Room Acoustics Problem?


By Audiogon standards, I have a mid-level system with Brystons (BP-25, 7B-STs), Thiel CS6's and the Perpetual Technology DACs (posted not too long ago on Virtual Systems). I'm annoyed by a saturated sounding mid-range and was exploring some options with the help of fellow Agoners on other posts. Then, I ran into Sean's March 3 post on how to run a more accurate frequency distribution reading with the Radio Shack SPL meter and the Stereophile CD. Here goes: At an 80db base, 20-25 Hz is OK, 32-50 drops off to -6db, 3db spike at 63, 80-315 OK, 3db drop at 400, 500-4000 OK, 4-6 db spike at 5000 & 6300, 10000 OK, 12500 and over drops off like crazy (3 moving to 10 db).
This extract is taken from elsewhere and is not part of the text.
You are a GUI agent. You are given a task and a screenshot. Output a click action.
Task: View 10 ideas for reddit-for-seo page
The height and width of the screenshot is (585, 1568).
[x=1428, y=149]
OK is defined as plus or minus 2db. Does this sound like a room acoustics problem? Big room, lots of cushy furniture, hard wood floor. Is there something else I should be looking at? Help! Thanks in advance.
ozfly

Showing 1 response by onhwy61

I'm assuming your measurement were at the listening position, if true, then your system measures quite well. The 4-6 dB spikes in the upper midrange could be sonically objectionable, but they could simply be measurement artifacts. Playing with toe-in might eliminate them. You might also consider one of the DSP room correction products from Perpetual Tech, TACT or Sigtech.